Arbeitsanweisungen ->
A – Prüfen Sie, ob die folgenden Aussagen mit dem Textauszug über die Revision übereinstimmen, und antworten Sie jeweils mit Ja oder Nein samt den maßgeblichen Worten des Textauszugs als wörtlichem Zitat: (i) A. S. wurde zu einer Freiheitsstrafe von einem Jahr auf Bewährung verurteilt. (ii) Die Sache wird an dieselbe Abteilung des Amtsgerichts zurückverwiesen. (iii) I. S. erhielt eine Geldstrafe von 60 Tagessätzen.
B – Erläutern Sie in ein bis drei Sätzen, aus welchem Grund die Generalstaatsanwaltschaft laut dem Textauszug über die Revision die tatrichterliche Beweiswürdigung beanstandet.
C – Greifen Sie den Textauszug über die Revision auf und führen Sie ihn im Anschluss an den letzten Satz fort.

Textauszug ->
------------------------------------------------------------
Auf die Revisionen der Angeklagten wird das Urteil des Amtsgerichts Wernigerode vom 5. August 2013 mit den Feststellungen aufgehoben.

Die Sache wird zu neuer Verhandlung und Entscheidung, auch über die Kosten der Rechtsmittel, an eine andere Abteilung des Amtsgerichts zurückverwiesen.

Gründe

I.

1

Das Amtsgericht - Strafrichter – Wernigerode hat die Angeklagten jeweils wegen „gemeinschaftlichen“ versuchten Diebstahls schuldig gesprochen und I. S. zur Geldstrafe von 90 Tagessätzen, A. S. zur Freiheitsstrafe von einem Jahr unter Strafaussetzung zur Bewährung verurteilt.

2

Gegen das Urteil wenden sich die Angeklagten jeweils mit der Sprungrevision.

II.

3

Die Rechtsmittel führen zur Aufhebung des angefochtenen Urteils.

4

Die Generalstaatsanwaltschaft hat in ihrer Zuschrift ausgeführt:

5

„ …

6

Die tatrichterliche Beweiswürdigung, die aufgrund glaubhafter Geständnisse der Angeklagten zu den entsprechenden Feststellungen im angefochtenen Urteil geführt hat, steht nicht im Einklang mit den laut berichtigtem Hauptverhandlungsprotokoll (Bl. 152 i.V.m. Bl. 116 f. d.A.) getätigten Einlassungen der Angeklagten. Das Amtsgericht ist vielmehr in einem entscheidenden Punkt von einem anderen Sachverhalt ausgegangen, den die Angeklagten so nicht dargestellt haben.
------------------------------------------------------------
Datenteil ->
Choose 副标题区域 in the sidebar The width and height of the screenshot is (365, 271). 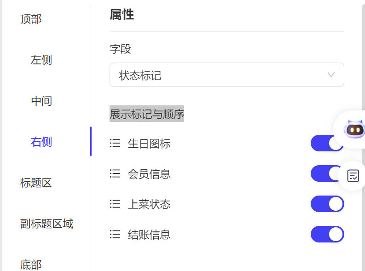46,224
------------------------------------------------------------
Lösungen ->
A –
(i) Ja: „A. S. zur Freiheitsstrafe von einem Jahr unter Strafaussetzung zur Bewährung verurteilt“
(ii) Nein: „an eine andere Abteilung des Amtsgerichts zurückverwiesen“
(iii) Nein: „zur Geldstrafe von 90 Tagessätzen“

B – Die Beweiswürdigung stützt sich zwar auf Geständnisse der Angeklagten, stimmt aber nicht mit deren Einlassungen überein, wie sie im berichtigten Hauptverhandlungsprotokoll festgehalten sind. Das Amtsgericht ist in einem entscheidenden Punkt von einem anderen Sachverhalt ausgegangen, den die Angeklagten so nicht dargestellt haben.

C –
7

Der von dem Amtsgericht Wernigerode festgestellte Sachverhalt, wonach die Angeklagten die zum Abtransport bereitgestellten Kanister mit entwendetem Dieselkraftstoff nicht mehr mitnehmen konnten, weil sie von der Polizei gestellt wurden, rechtfertigt die Verurteilung wegen gemeinschaftlich versuchten Diebstahls. Hingegen hatten die Angeklagten nach ihrer Version die Tatvollendung bereits aufgegeben und den Tatort unter Zurücklassung der Benzinkanister verlassen, als sie von Polizeibeamten gestellt wurden. Nach dieser Version der Angeklagten liegt ein strafbefreiender Rücktritt vom Versuch vor, der eine Verurteilung wegen gemeinschaftlich versuchten Diebstahls ausschließt.“

8

Dies sieht der Senat ebenso.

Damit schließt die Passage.